*Problem statement*.
In the listing, swap "checkmark" for "tick" and give the lines again with nothing else changed. Leave the pictures out of your answer.

*Extracted information*.
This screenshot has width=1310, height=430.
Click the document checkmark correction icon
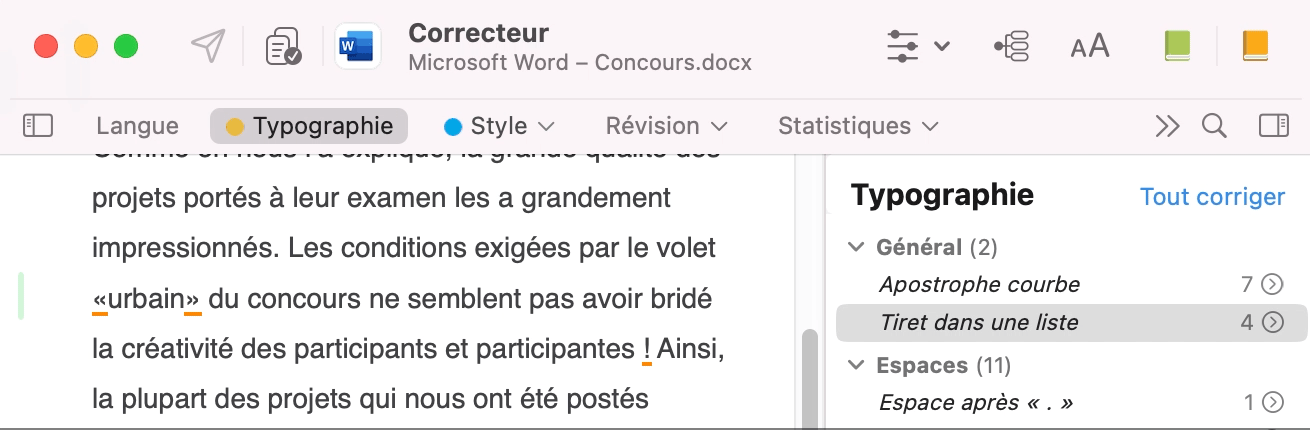[x=283, y=47]
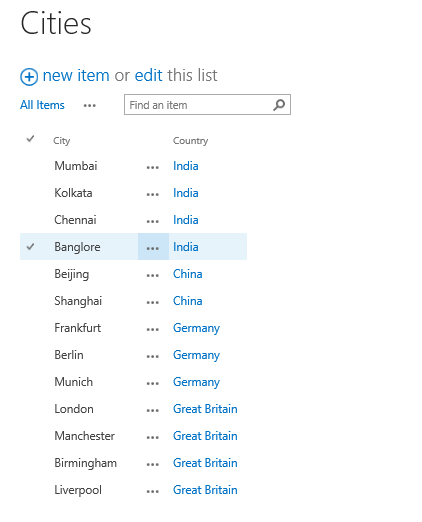
Task: Click the search magnifier icon
Action: [279, 105]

*Solution for this task*.
This screenshot has width=1310, height=430.
Click the document tick correction icon
[x=283, y=47]
Task: Click the search magnifier icon
Action: [279, 105]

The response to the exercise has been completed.